Newswise

Researchers have discovered a therapeutic target that, when manipulated, may slow the progression of or halt Parkinson’s disease, a debilitating neurodegenerative disorder that affects an estimated one million people in the United States. 

A team from the Center for Neurodegenerative and Neuroimmunologic Diseases in the Department of Neurology at the University of Medicine and Dentistry of New Jersey (UMDNJ) -Robert Wood Johnson Medical School carried out the study. M. Maral Mouradian, MD, center director and William Dow Lovett Professor of Neurology, was its lead investigator. A paper on their findings, titled “Repression of a-synuclein expression and toxicity by microRNA-7,” appears in the July 20 edition of the Proceedings of the National Academy of Sciences (PNAS).

In this publication, the investigators report that the small RNA molecule microRNA-7, which is present in neurons, directly represses the expression of alpha-synuclein, a protein that, in excess, proves deleterious to certain types of brain cells.

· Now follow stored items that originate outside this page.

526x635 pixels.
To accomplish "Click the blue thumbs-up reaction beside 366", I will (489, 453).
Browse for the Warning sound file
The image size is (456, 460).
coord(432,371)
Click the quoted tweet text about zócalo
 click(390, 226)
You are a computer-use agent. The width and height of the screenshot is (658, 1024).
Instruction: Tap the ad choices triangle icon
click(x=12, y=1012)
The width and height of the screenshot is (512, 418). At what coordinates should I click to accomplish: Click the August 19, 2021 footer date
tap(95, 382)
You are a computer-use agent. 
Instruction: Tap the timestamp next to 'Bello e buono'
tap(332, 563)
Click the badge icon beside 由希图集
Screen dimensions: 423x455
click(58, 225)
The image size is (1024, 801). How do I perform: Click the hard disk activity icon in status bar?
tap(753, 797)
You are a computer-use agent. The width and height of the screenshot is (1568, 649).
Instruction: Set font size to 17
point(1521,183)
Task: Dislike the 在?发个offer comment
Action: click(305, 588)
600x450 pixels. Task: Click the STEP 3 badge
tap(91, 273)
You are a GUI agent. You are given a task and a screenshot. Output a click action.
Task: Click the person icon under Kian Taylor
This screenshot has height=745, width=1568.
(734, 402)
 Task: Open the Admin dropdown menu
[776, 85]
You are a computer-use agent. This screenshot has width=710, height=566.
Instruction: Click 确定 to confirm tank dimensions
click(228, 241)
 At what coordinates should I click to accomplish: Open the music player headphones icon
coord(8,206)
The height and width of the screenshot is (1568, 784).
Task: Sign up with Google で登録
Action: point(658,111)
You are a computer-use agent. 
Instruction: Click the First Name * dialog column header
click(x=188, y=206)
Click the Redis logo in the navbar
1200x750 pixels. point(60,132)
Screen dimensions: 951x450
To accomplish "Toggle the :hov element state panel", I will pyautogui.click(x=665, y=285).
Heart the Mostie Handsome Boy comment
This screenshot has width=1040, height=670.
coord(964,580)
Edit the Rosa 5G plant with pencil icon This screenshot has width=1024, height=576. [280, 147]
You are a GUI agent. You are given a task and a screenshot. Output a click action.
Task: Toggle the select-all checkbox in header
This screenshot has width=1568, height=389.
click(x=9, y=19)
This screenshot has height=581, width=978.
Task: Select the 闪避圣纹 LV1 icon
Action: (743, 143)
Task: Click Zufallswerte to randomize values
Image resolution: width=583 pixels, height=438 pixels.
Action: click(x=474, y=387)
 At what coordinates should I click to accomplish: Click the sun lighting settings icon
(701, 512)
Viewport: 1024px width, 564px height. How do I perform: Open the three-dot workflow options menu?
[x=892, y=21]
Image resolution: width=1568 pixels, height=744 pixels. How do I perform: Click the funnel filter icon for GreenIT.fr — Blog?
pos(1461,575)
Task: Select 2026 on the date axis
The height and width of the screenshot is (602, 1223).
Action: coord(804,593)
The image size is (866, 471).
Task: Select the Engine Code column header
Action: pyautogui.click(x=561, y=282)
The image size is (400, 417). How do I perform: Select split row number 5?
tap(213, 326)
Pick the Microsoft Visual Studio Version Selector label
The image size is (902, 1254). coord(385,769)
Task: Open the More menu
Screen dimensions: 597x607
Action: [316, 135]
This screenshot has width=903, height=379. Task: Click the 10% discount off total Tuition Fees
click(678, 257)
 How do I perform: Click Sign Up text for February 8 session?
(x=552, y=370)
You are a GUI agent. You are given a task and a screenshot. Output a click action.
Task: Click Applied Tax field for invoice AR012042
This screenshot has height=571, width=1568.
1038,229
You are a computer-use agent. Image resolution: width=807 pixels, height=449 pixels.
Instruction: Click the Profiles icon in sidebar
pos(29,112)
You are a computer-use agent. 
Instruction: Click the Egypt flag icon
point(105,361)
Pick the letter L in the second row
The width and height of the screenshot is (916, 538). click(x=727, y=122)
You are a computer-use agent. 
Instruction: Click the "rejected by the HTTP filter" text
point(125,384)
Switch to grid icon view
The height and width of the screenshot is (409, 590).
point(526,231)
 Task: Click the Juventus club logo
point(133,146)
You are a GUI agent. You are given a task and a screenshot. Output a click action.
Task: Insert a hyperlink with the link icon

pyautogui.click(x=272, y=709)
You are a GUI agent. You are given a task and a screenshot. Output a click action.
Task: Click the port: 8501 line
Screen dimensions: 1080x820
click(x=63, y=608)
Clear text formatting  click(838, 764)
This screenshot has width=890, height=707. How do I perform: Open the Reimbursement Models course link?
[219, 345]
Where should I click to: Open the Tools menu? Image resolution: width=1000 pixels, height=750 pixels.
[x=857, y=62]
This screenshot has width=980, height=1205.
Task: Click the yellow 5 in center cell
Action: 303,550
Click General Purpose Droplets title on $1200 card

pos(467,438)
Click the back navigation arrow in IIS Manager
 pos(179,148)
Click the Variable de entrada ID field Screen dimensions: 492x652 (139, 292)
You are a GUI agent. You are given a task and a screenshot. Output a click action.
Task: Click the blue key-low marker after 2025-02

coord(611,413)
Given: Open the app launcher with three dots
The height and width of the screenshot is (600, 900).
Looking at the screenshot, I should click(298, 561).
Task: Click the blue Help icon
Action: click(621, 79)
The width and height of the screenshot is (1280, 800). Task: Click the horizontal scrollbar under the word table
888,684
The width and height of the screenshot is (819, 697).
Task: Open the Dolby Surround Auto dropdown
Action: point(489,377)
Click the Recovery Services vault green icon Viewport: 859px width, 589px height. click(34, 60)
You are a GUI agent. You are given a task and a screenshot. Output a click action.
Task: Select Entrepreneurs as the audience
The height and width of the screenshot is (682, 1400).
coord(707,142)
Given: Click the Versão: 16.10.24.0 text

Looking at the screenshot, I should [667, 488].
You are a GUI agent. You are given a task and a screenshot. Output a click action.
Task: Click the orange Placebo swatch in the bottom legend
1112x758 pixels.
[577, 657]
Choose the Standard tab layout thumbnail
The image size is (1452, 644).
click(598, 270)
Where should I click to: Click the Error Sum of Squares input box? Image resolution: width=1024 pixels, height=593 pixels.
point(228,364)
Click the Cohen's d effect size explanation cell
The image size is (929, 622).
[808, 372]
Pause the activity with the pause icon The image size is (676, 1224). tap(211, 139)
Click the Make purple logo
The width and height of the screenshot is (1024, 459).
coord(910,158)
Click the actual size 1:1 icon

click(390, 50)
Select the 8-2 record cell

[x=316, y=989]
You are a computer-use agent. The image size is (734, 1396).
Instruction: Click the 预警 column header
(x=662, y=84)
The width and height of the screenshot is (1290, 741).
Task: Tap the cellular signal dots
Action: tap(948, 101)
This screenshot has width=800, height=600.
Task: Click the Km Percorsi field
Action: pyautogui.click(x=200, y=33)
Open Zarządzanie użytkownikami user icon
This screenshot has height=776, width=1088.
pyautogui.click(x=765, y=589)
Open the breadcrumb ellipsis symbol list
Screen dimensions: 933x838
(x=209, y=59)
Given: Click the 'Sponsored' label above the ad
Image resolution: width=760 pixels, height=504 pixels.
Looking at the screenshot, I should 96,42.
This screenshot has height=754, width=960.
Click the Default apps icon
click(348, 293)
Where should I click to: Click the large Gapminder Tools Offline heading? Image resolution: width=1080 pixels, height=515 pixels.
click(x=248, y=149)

“Individuals who have multiple copies of the alpha-synuclein gene come down with Parkinson’s, so inhibitors of alpha-synuclein expression are attractive therapeutic targets,” explained Mouradian. “Our manipulation protects neuronal cells from the toxicity that results from increased levels of this protein.”

There is no cure for Parkinson’s and there are no neuroprotective treatments as of yet, making this new strategy to manipulate the molecular underpinnings of the disease a significant discovery, Mouradian added.